ANCHORAGE (AP) -- The British government's Office for National Statistics has booted canned salmon from the ''basket'' of goods and services it tracks to compile a monthly Retail Prices Index, and Alaska marketers worry that the country's taste for the product is dying out.
The statistics agency said it reshuffled the 650 item in the basket to better reflect changing consumer spending patterns.
Besides canned salmon, the agency removed loose tea, powdered skim milk and cassette tapes. They added frozen prawns, sliced cheese, frozen vegetarian meals and DVD players.

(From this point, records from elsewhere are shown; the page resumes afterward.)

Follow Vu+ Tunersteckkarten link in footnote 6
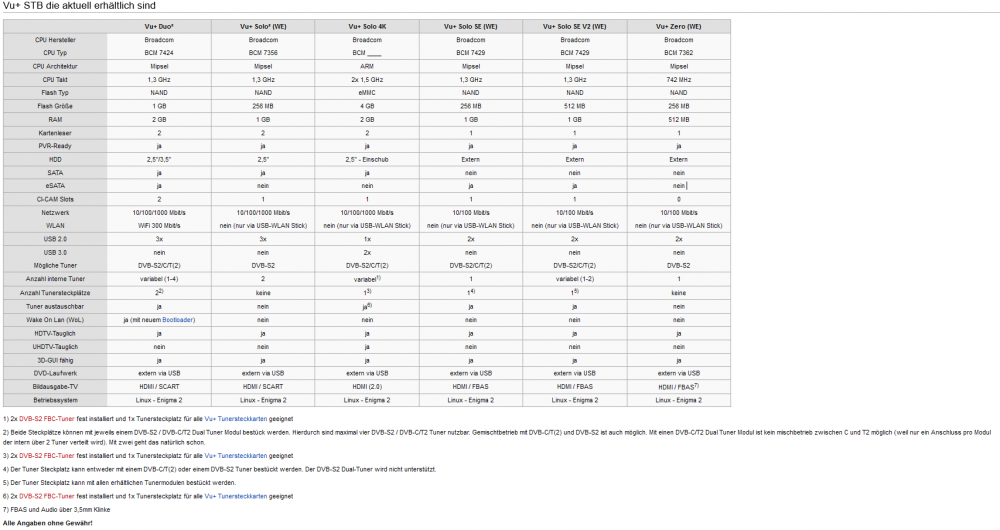Viewport: 1000px width, 530px height. click(x=236, y=496)
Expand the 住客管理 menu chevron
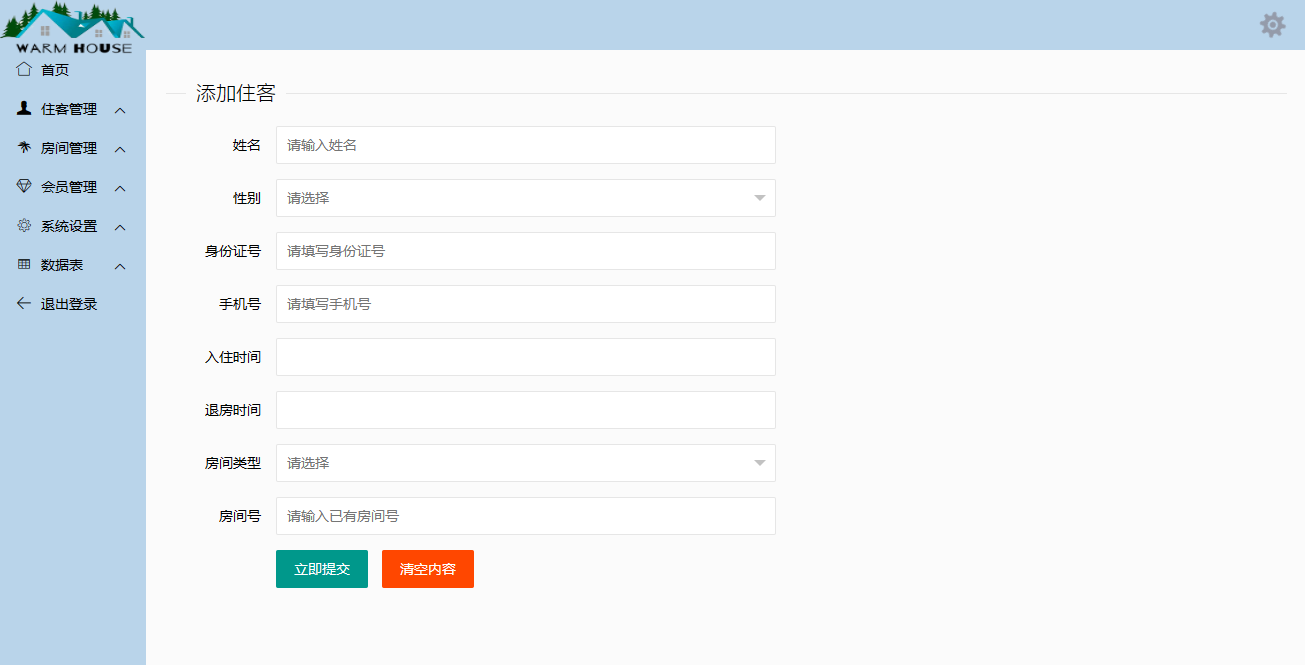The height and width of the screenshot is (665, 1305). pos(120,110)
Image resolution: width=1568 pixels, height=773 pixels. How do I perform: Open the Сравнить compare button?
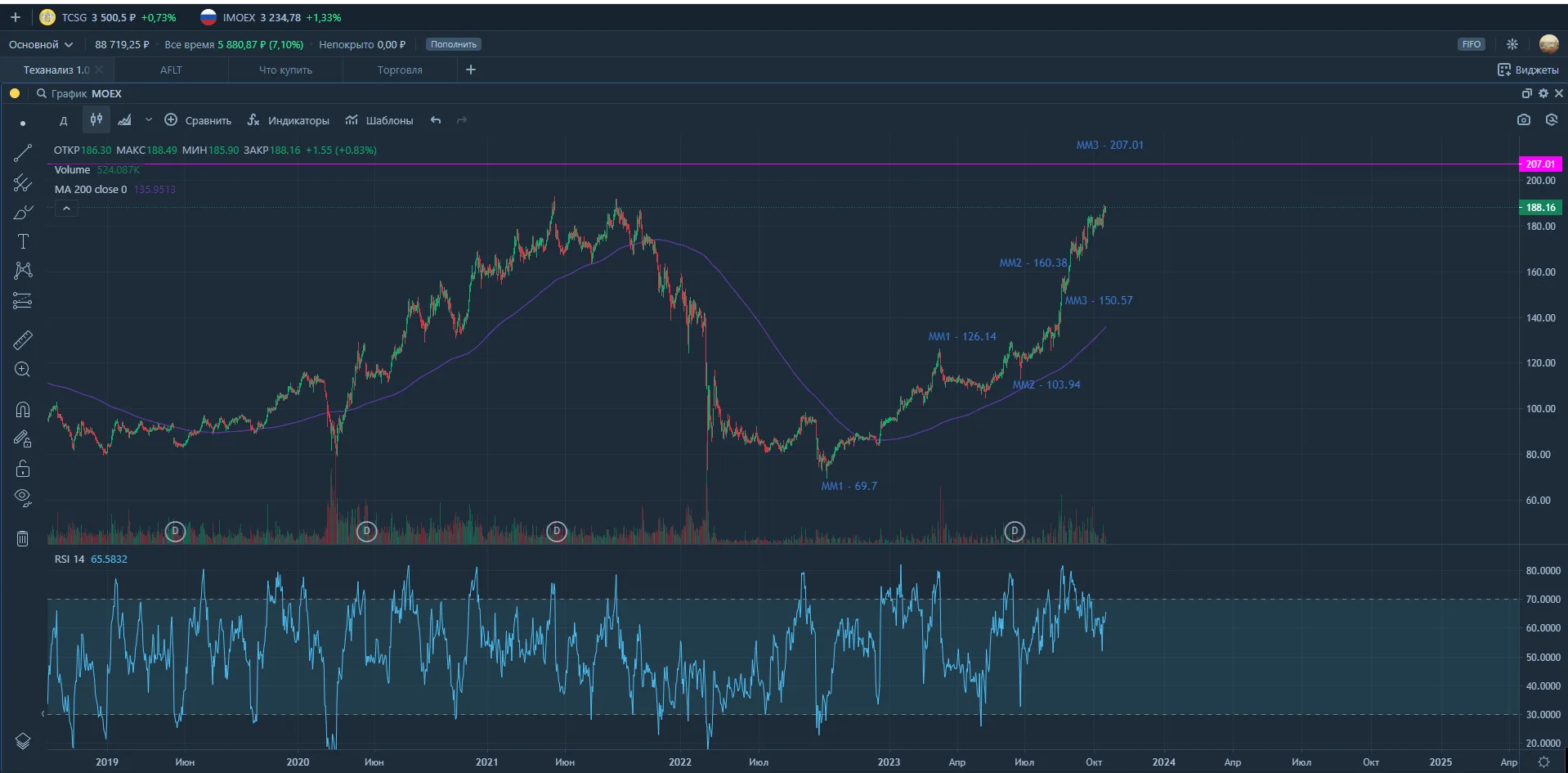click(198, 120)
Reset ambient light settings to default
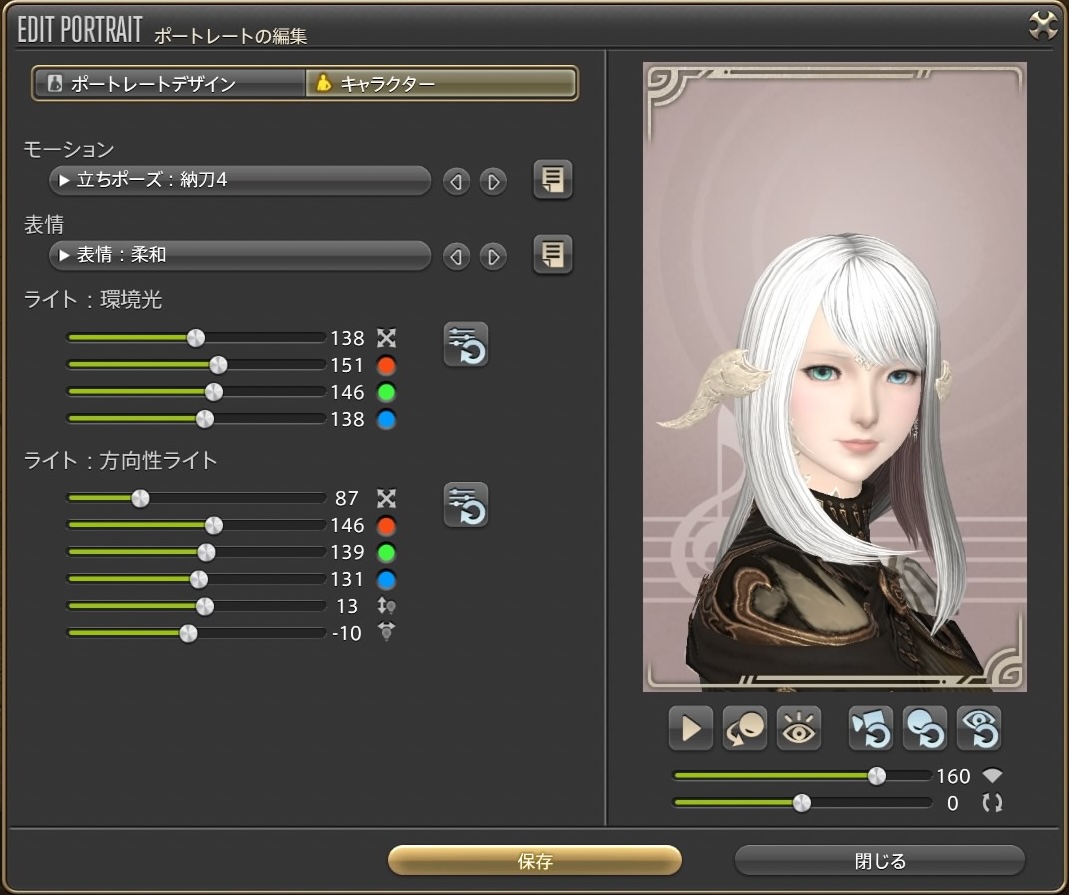The image size is (1069, 895). click(x=466, y=345)
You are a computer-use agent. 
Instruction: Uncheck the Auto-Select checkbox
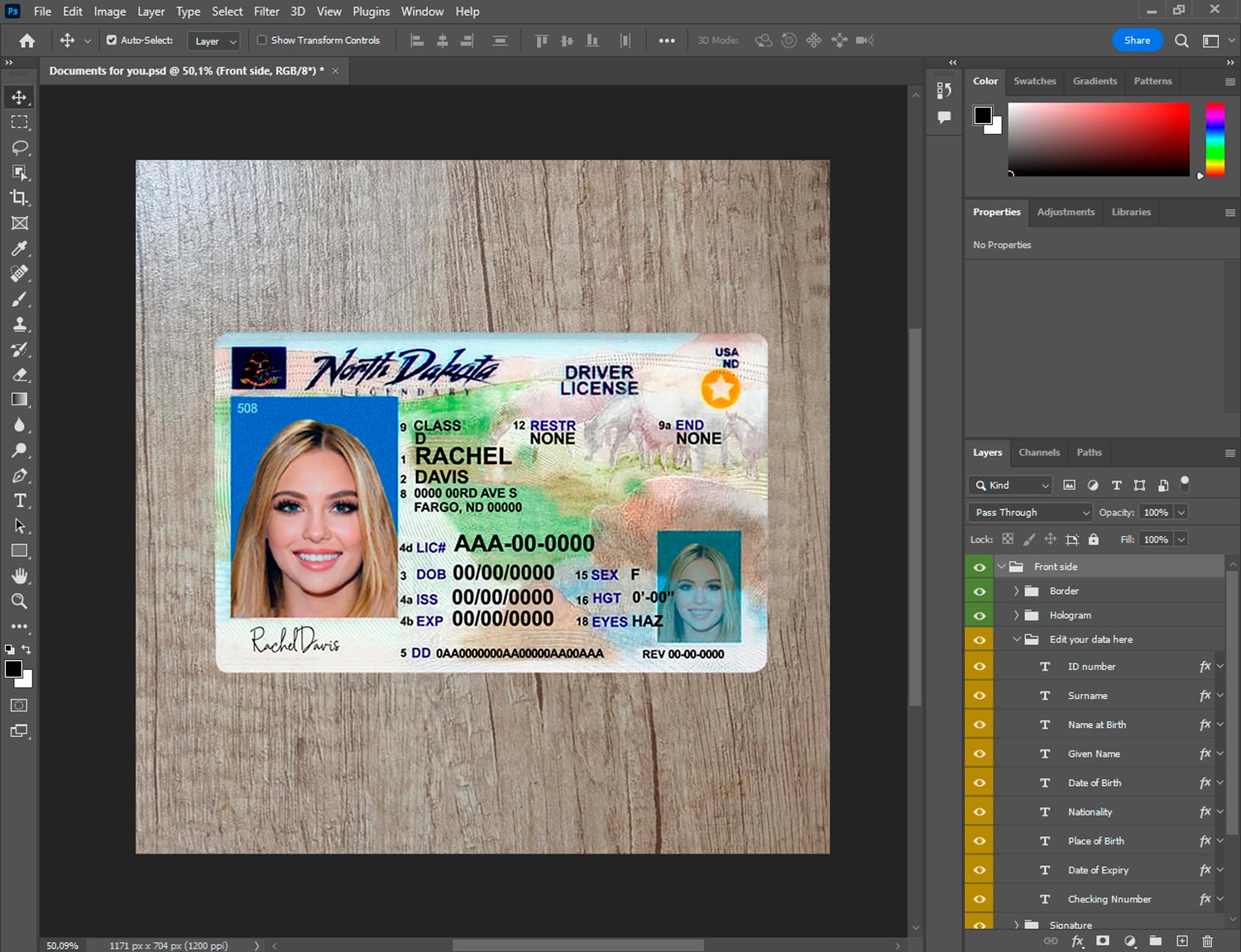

The changes ''suggest that households are adapting their eating habits to cope with busy lives, leisure patterns and changing tastes,'' the statistics office said in a news release headlined ''Prawns freeze out tinned salmon.''
Great Britain has long been the most important market for canned Alaska salmon, particularly the premium red or sockeye salmon. In recent years, Britain has proven a reliable if unexciting customer of Alaska's wild fish, which has been trampled in major fresh and frozen markets such as the United States and Japan by a flood of foreign farmed fish.
Little farmed salmon is canned.
A big worry for salmon packers is that the British taste for canned salmon is dying out with war-era generations raised on canned fish.
Barbara Belknap, executive director of the Alaska Seafood Marketing Institute, said Friday that canned salmon's boot from the British price index is no big deal. She said Andrew Brown, ASMI's England-based marketing representative for Northern Europe, reported that although canned salmon was tossed from the basket, it remains an item major retailers track in their own surveys.
Belknap said she doesn't believe canned Alaska salmon is about to fade into oblivion anytime soon in Great Britain.
''It's still a staple,'' she said. ''It's like peanut butter in America, you know? It's there.''
Earlier this month, Belknap and Gov. Tony Knowles personally promoted salmon and other Alaska seafood in London as part of a European trade mission.
They hosted a luncheon for top British newspaper and magazine food writers. On the menu was Alaska coho salmon, halibut, king crab, black cod and snow crab.
No canned salmon, though.
She said the food writers were impressed to learn that all the tasty seafood they ate was frozen.
''It was an incredible meal and it really got the attention of what I would call a very jaded audience,'' she said.